++++ Task material

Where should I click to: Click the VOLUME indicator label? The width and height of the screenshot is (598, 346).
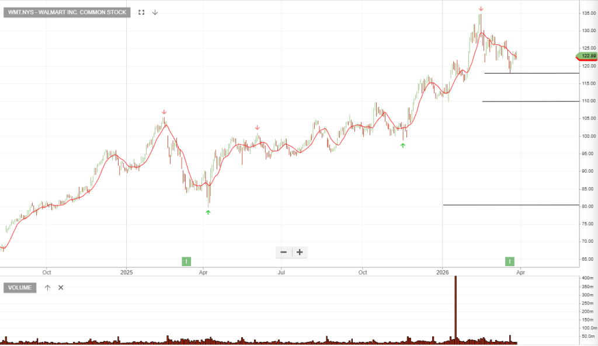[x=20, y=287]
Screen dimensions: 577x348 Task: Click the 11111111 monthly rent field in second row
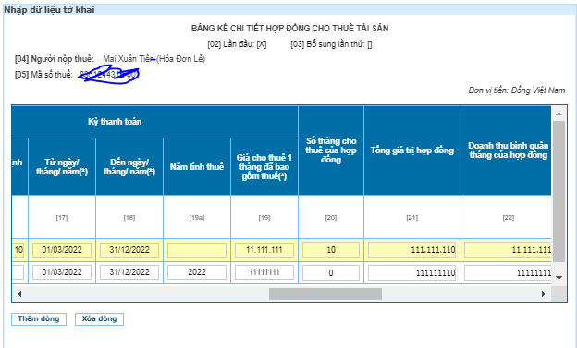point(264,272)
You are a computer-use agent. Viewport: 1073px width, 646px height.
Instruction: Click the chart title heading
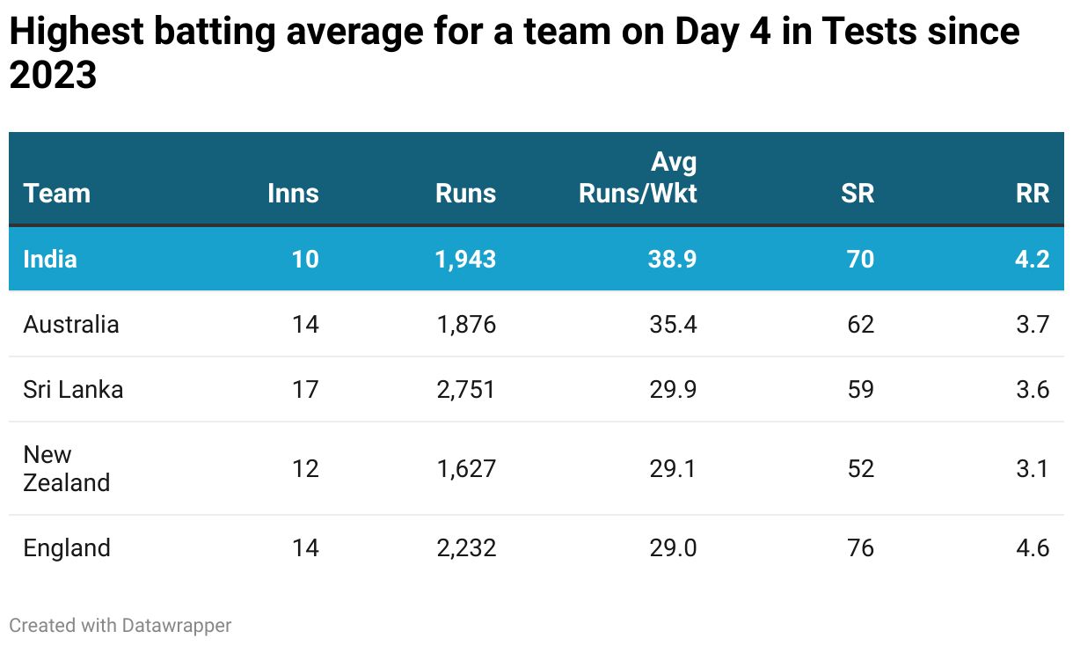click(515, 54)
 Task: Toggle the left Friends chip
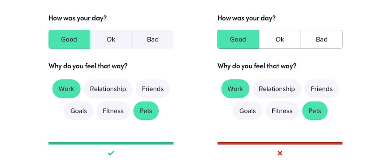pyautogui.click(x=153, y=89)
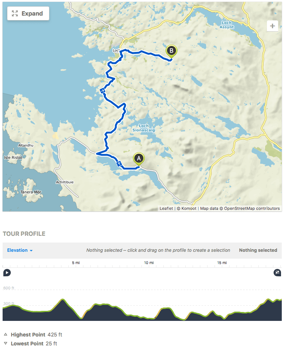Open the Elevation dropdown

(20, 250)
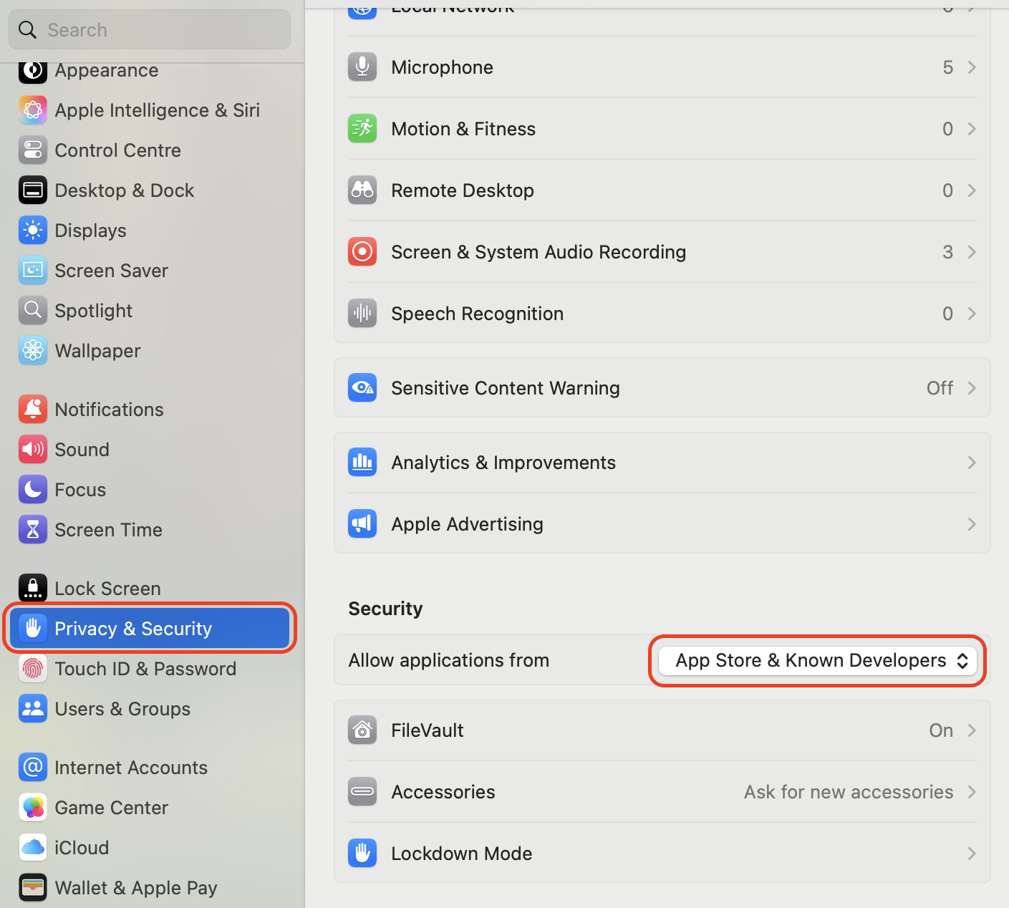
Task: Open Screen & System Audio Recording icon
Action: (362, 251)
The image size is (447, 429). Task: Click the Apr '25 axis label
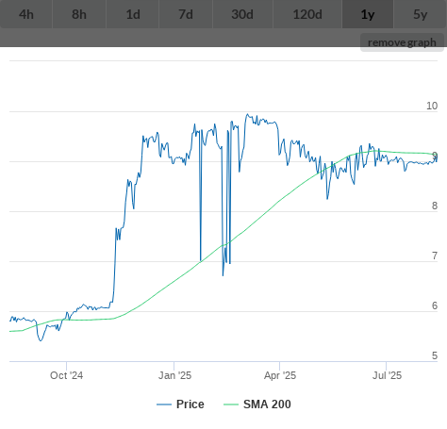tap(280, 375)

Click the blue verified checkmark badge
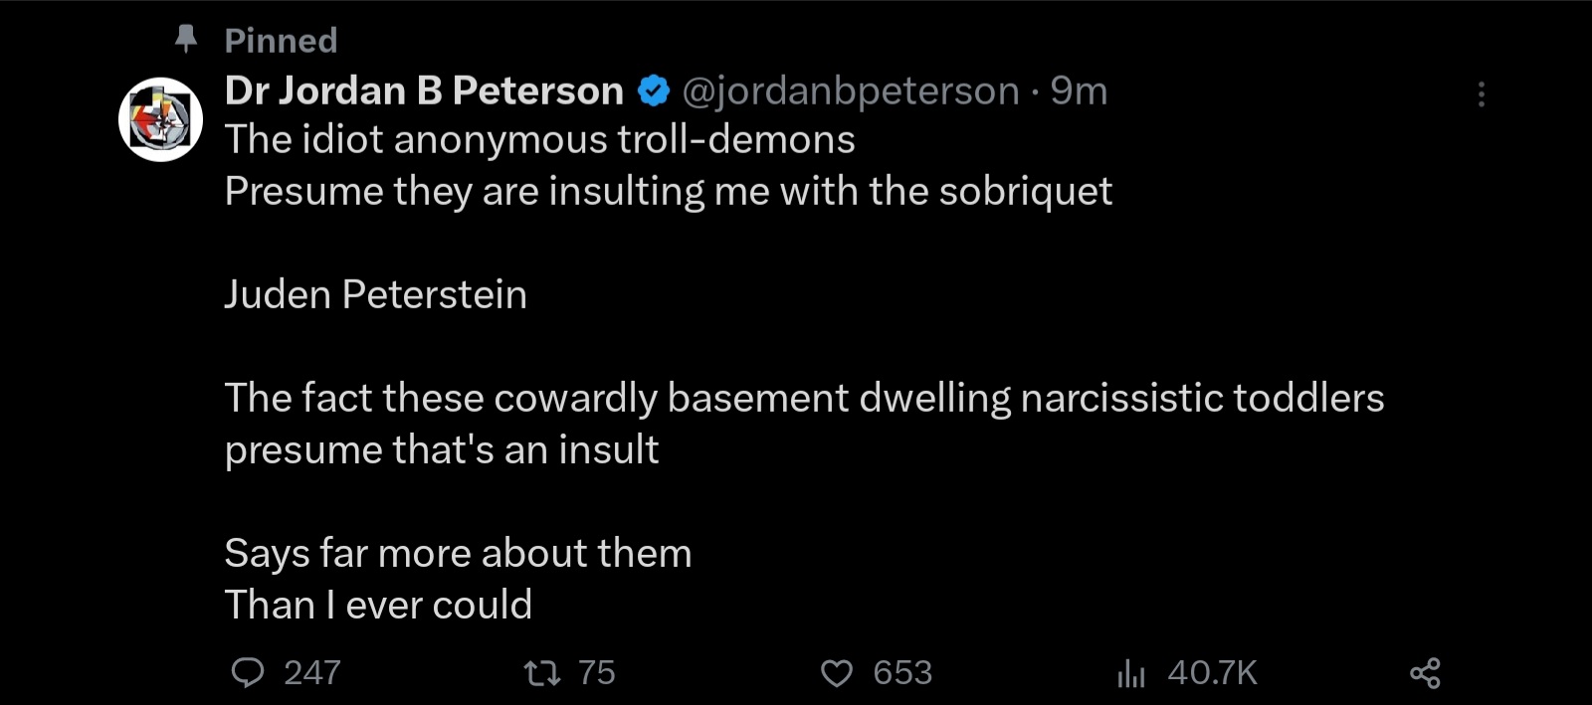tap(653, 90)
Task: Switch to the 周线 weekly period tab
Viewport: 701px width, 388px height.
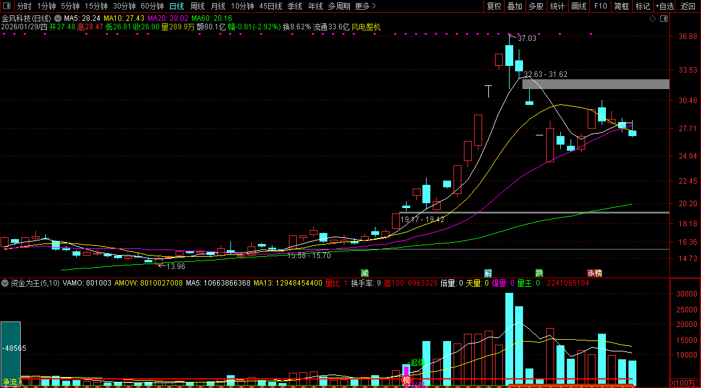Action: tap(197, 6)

++++++++
++++ Task material

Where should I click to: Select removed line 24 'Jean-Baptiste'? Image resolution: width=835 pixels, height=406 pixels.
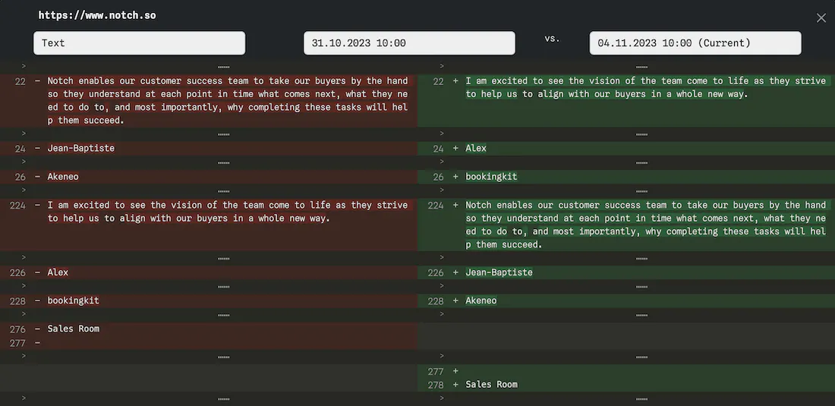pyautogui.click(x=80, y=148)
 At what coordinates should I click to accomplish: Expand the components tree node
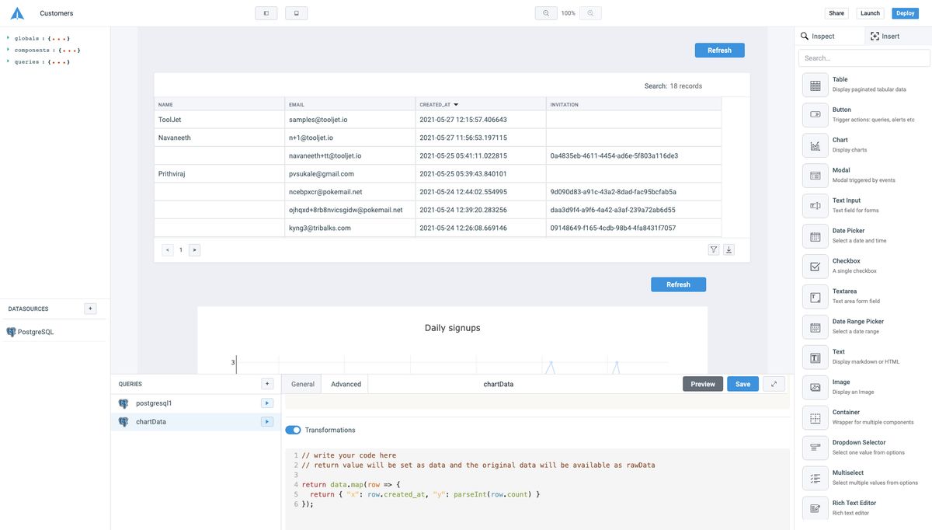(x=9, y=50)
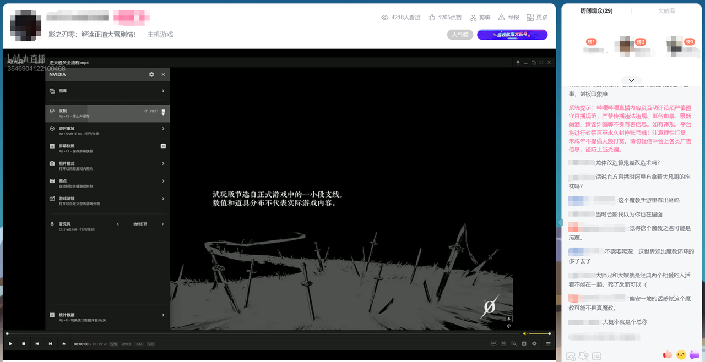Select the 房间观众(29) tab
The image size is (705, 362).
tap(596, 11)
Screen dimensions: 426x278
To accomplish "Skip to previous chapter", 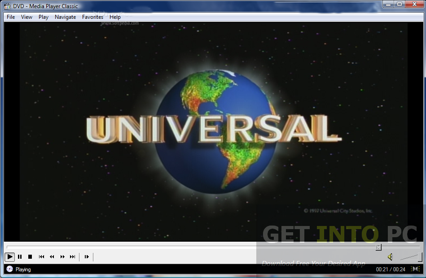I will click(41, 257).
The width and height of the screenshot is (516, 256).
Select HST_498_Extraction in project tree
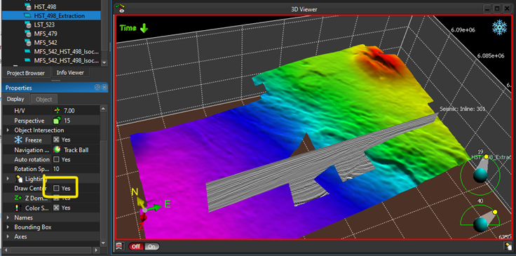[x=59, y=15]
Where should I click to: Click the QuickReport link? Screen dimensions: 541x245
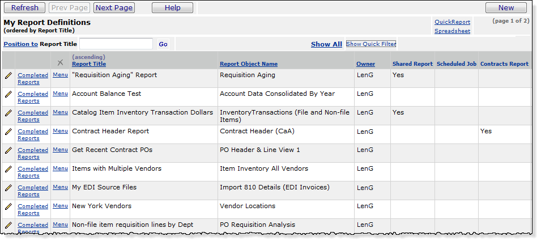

++++++++

▶ [Problem statement] Return only the part above that opens with the line containing "The width and height of the screenshot is (516, 256)." and closes with the line containing "Where should I click to: Click the QuickReport", exactly and with both ends, skipping the pictures.

▶ [Solution below]
The width and height of the screenshot is (516, 256).
Select HST_498_Extraction in project tree
[x=59, y=15]
Where should I click to: Click the QuickReport link? Screen dimensions: 541x245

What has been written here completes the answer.